Repeat the records word for word, excluding any picture.

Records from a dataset
· · ·
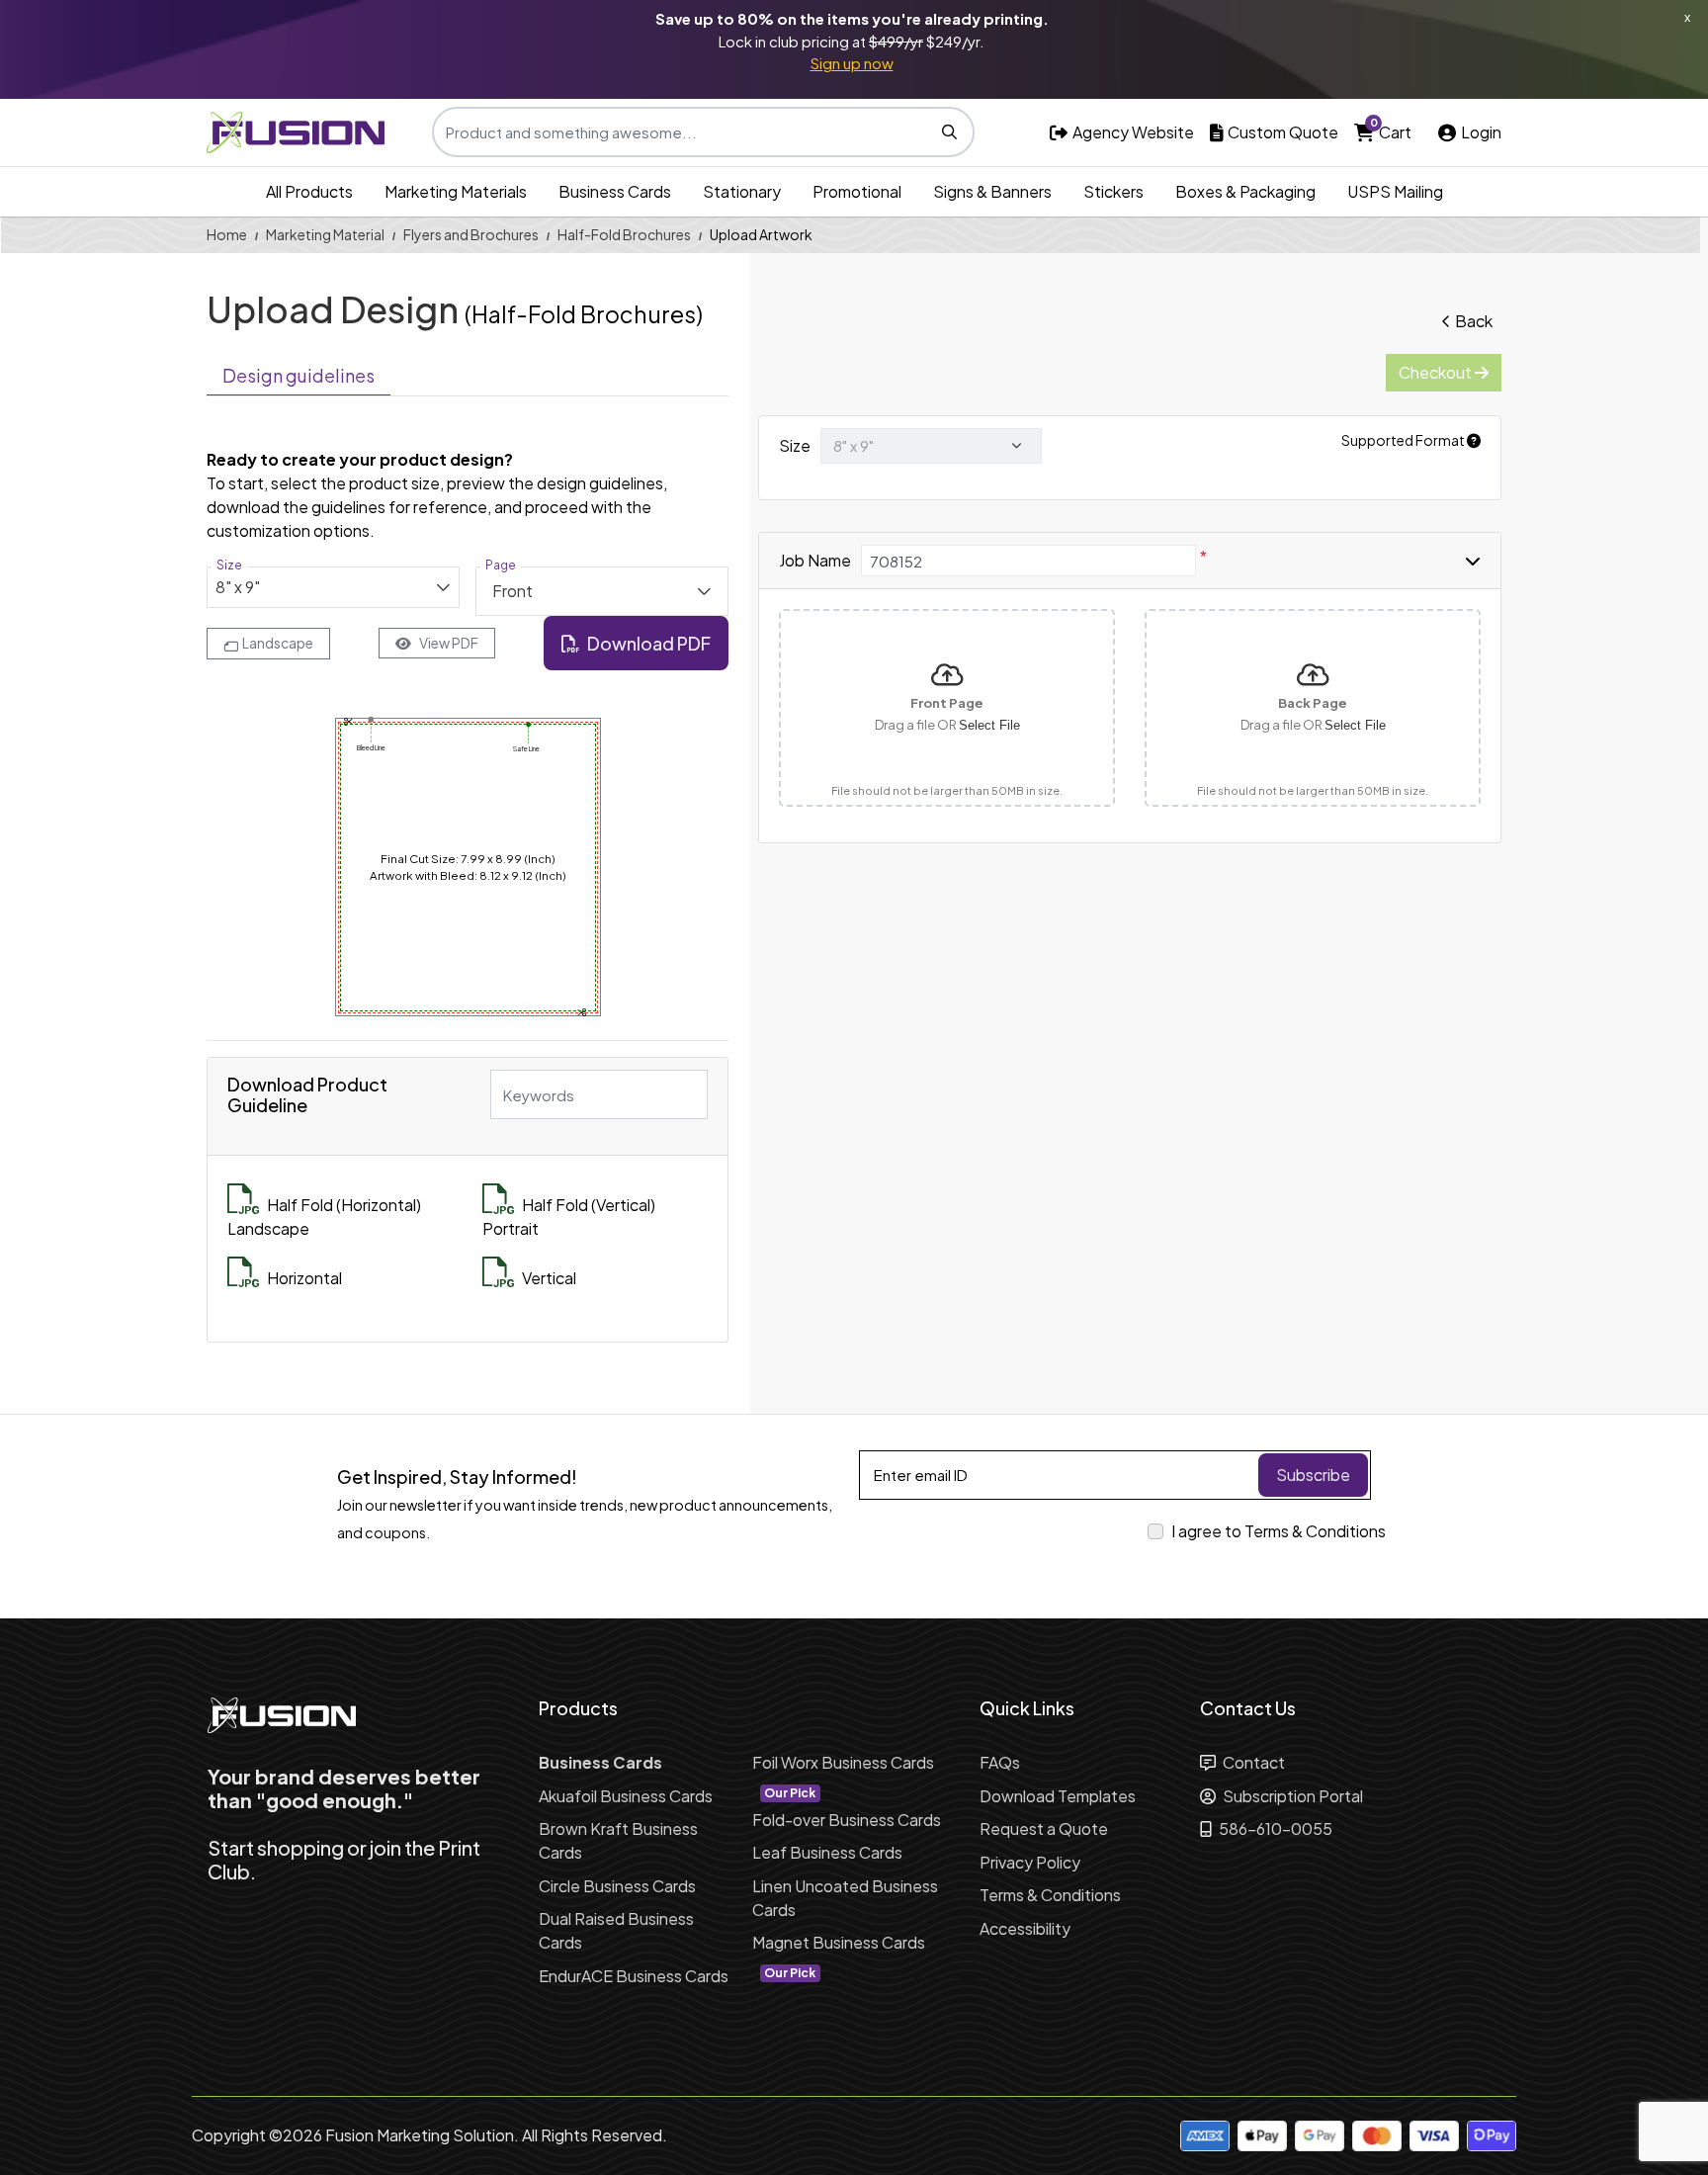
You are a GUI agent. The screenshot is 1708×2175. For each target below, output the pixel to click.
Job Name (815, 560)
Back (1474, 320)
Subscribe (1313, 1474)
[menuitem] (309, 192)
· · ·
Written solution
You are a GUI agent. The screenshot is 1708×2175. For each target below, output the pixel to click.
Job Name (815, 560)
Back (1474, 320)
Subscribe (1313, 1474)
[menuitem] (309, 192)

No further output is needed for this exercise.